A pesar de esta incompatibilidad de fondo, epistemológica, entre las cosmovisiones indias y las categorías filosóficas occidentales (expresada y acentuada por la singularidad de las lenguas ergotivas, o intersubjetivas, tal las de los mayas centroamericanos, que no admiten traducción sin deformación sustancial, como demostró Carlos Lenkersdorf), muchos estudiosos y analistas euroamericanos, muchos teóricos y muchos activistas, han “caído” sobre las comunidades indígenas tal los buitres sobre sus presas, de un modo devorador... El primer capítulo de este asalto se desarrolló en torno al zapatismo chiapaneco, que quiso interpretarse desde la óptica (reductora, invasora) del marxismo o del anarquismo occidental. No pocos estudiosos europeos y latinoamericanos se consagraron a dilucidar la definición última sustantiva del levantamiento chiapaneco, en un intento de recategorizar el nuevo Sujeto en términos afines a los de la Razón ilustrada, a los del “proyecto moderno” de la burguesía. Holloway, Boron, Tischler y otros procuraron arrimar el ascua a su sardina, violentando de un modo ciertamente rastrero la especificidad del movimiento indígena. El propio EZLN ha sucumbido en parte a esta presión de las categorías y de los conceptos occidentales, a pesar de su pretensión (infundada) de originalidad teorética y de innovación en la praxis, tal y como se manifestó en la Sexta Declaración y en la Otra Campaña. Que no haya sido capaz de articular sólida y duraderamente la vindicación indígena con las restantes formas de protesta social y política en México es una señal de la desemejanza fundamental entre los dos ámbitos de lucha y de la heterogeneidad insalvable de sus móviles e intereses. Haberlo pretendido es, además, un signo de la mencionada avidez depredadora, del ya clásico afán por usufructuar las causas indias y hacerlas servir a fines segundos, obteniendo rentabilidades colaterales...

Las capas ilustradas de Occidente y las capas occidentalizadas de América Latina no tendrán nunca motivos para sentirse “defraudadas” por la beligerancia indígena; al contrario, las etnias originarias comprobarán muy pronto que sus apasionados “valedores” mestizos y blancos, sus fervientes amigos “indigenistas”, se les acercaron otra vez, hoy como hace más de medio milenio, de un modo taimado, alentando propósitos expoliadores.

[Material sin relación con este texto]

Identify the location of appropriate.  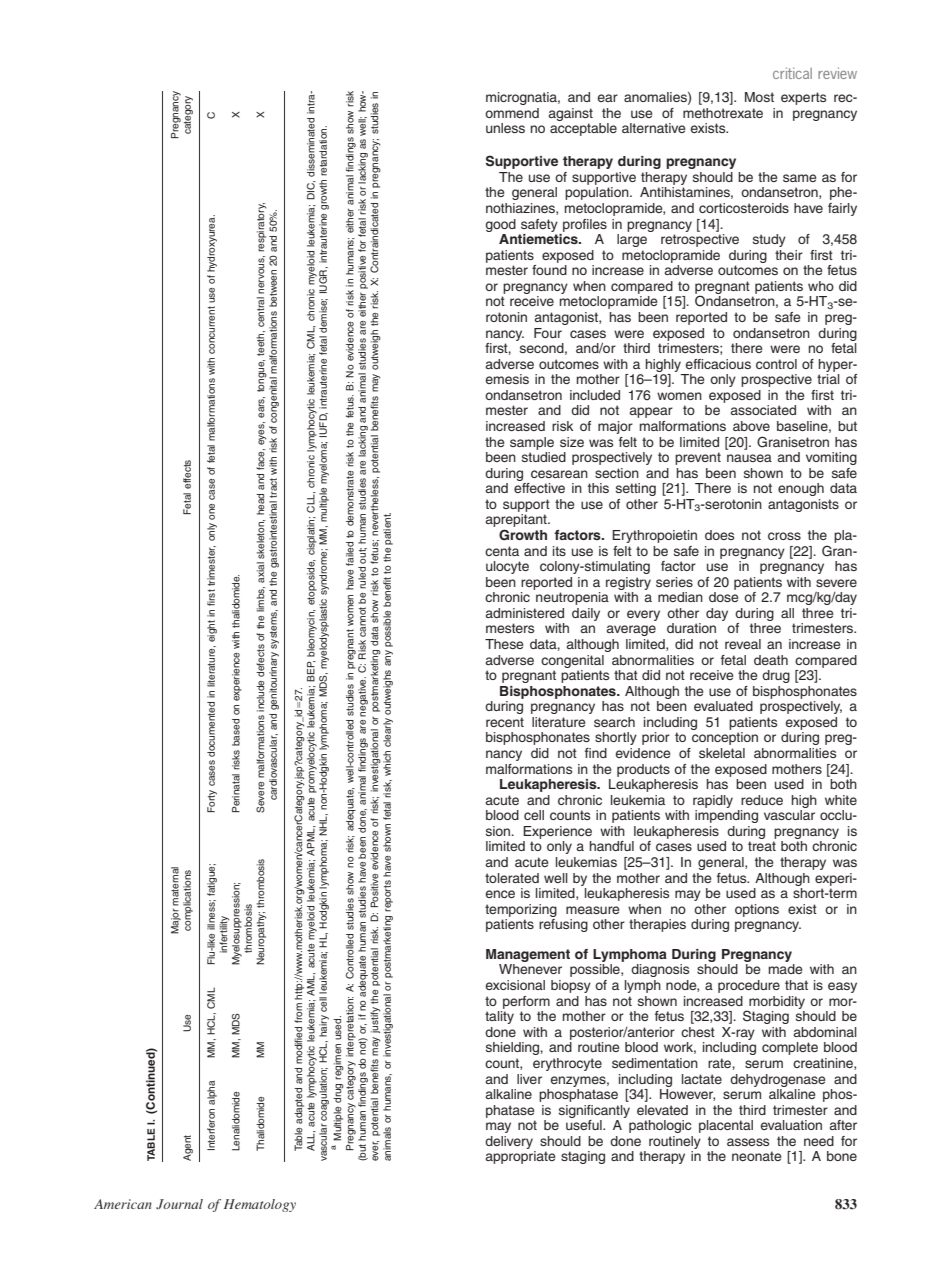
(520, 1157).
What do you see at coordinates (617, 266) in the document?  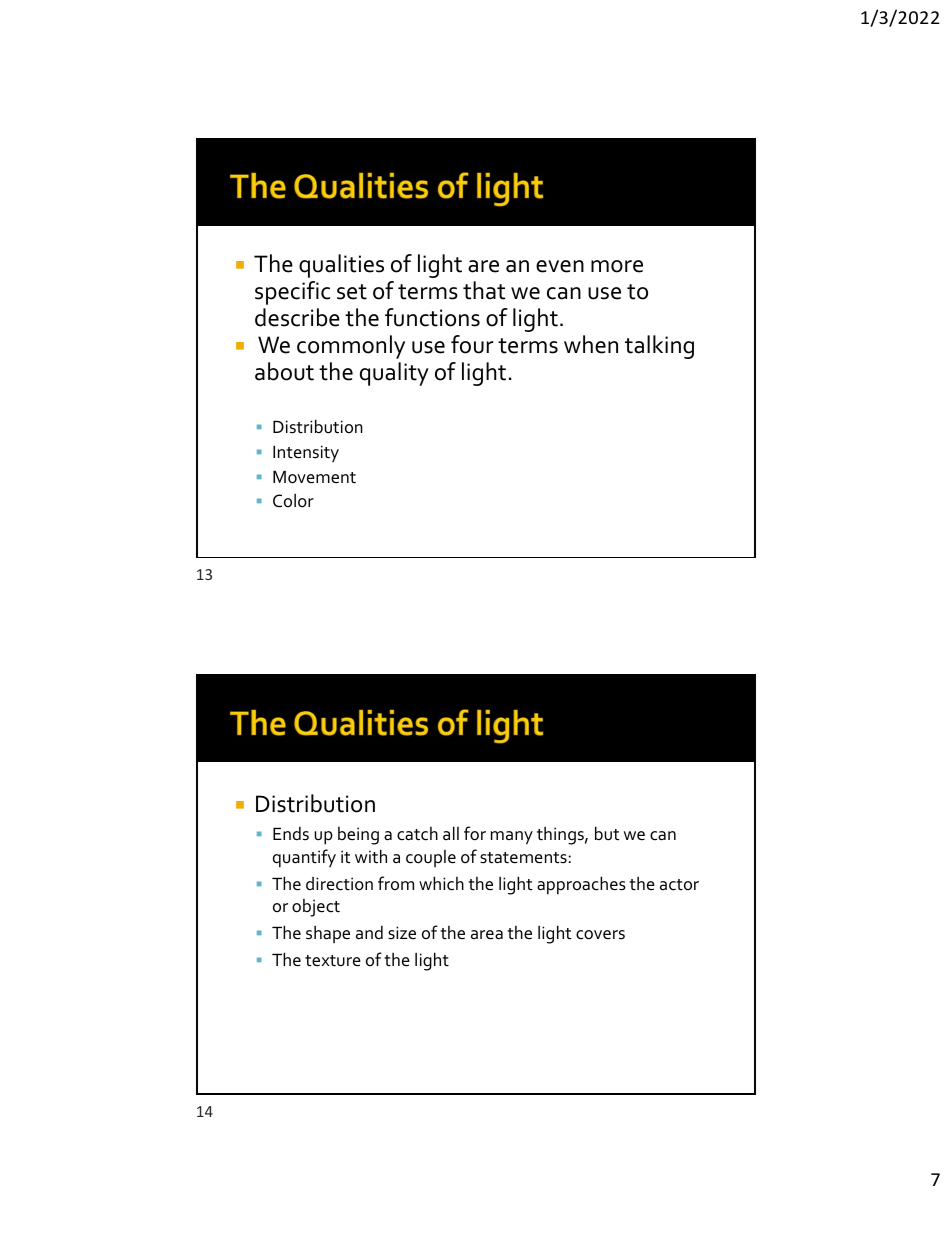 I see `more` at bounding box center [617, 266].
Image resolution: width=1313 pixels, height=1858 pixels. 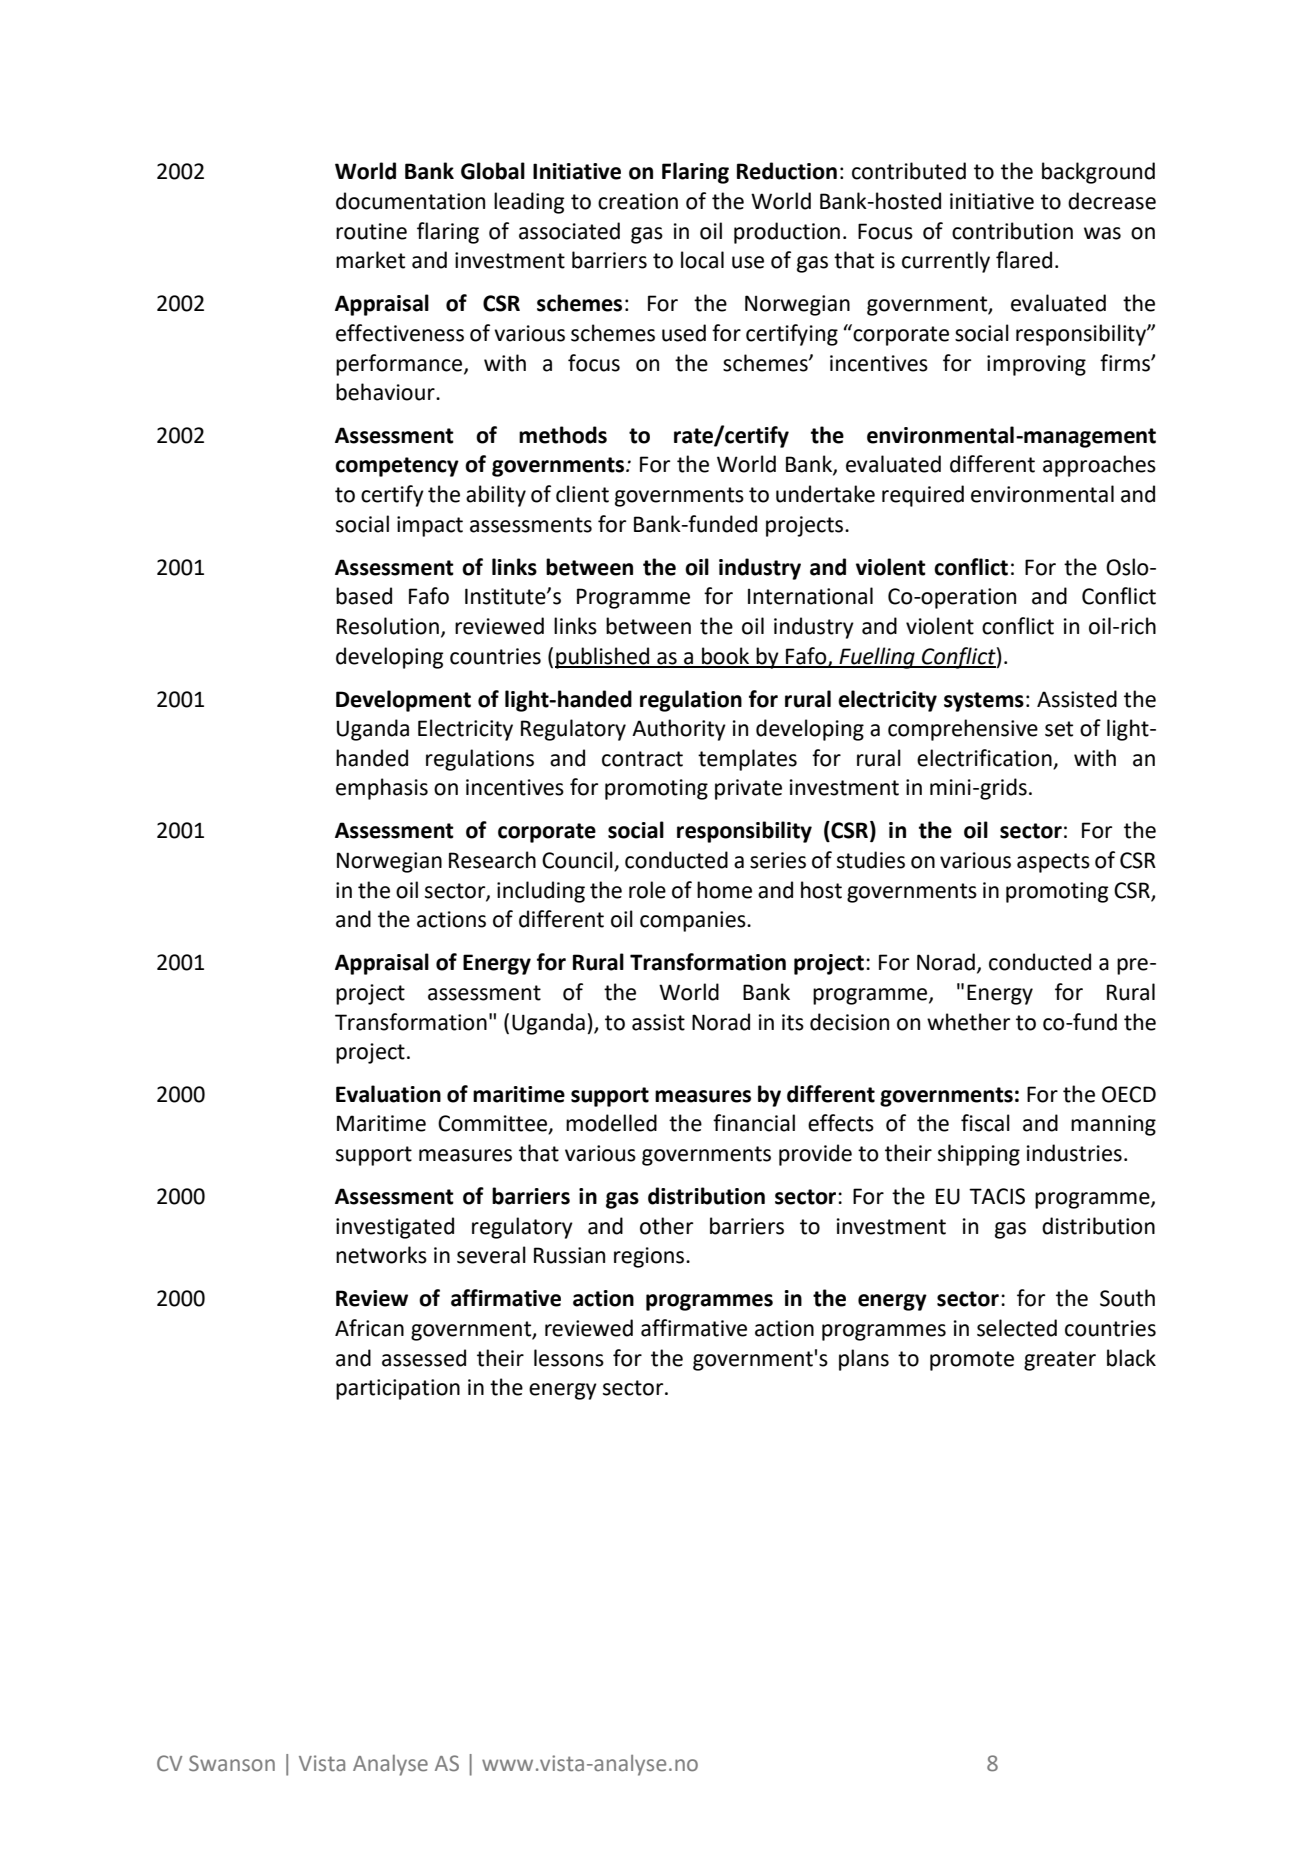 I want to click on set, so click(x=1059, y=729).
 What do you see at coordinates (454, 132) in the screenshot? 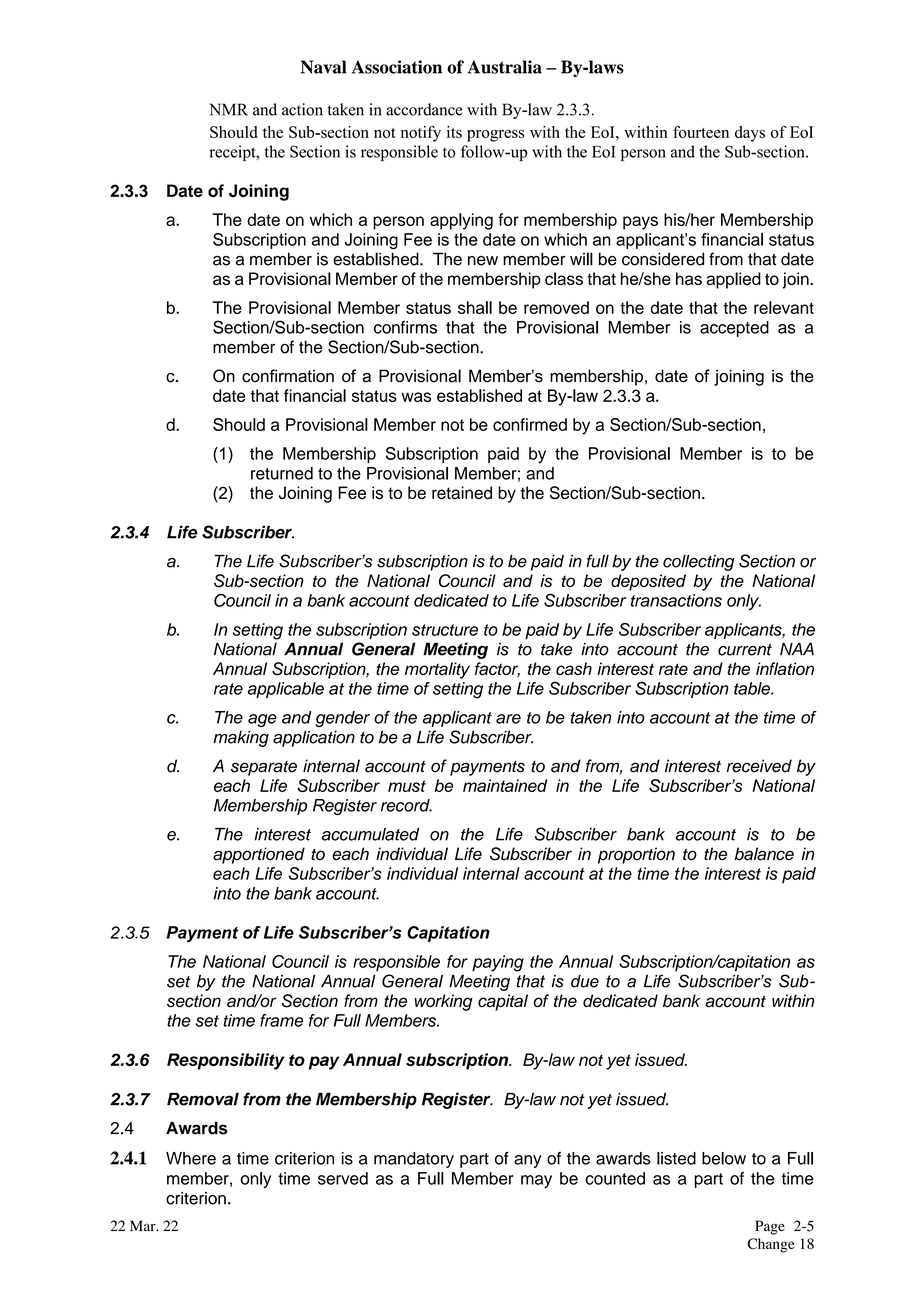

Como hace más de cinco siglos, lo indígena es, en esencia y sin reconocimiento expreso, valorado exclusivamente como recurso: nos hemos aprovechado de sus riquezas naturales, de sus tierras, de sus capacidades de trabajo, de sus saberes... y ahora hemos empezado a explotar asimismo sus logros organizativos y reivindicativos. Lo extraño es que también la izquierda, habría que decir en realidad sobre todo la izquierda, se sume al festín expropiador alardeando una vez más de altruismo y de generosidad filantrópica.

¿Tanto nos cuesta admitir que las luchas indígenas no tienen nada que ver con las nuestras? ¿Tanto nos cuesta reconocer que, obsoletos y desenmascarados, nuestros conceptos políticos no hallarán en las insurgencias de las otras culturas una tabla de salvación, una segunda oportunidad, una prórroga milagrosa, sino todo lo contrario: la certificación de que son zombis, finados-vivientes, vejeces y caducidades, moribundos que matan, cuando no cadáveres a la intemperie?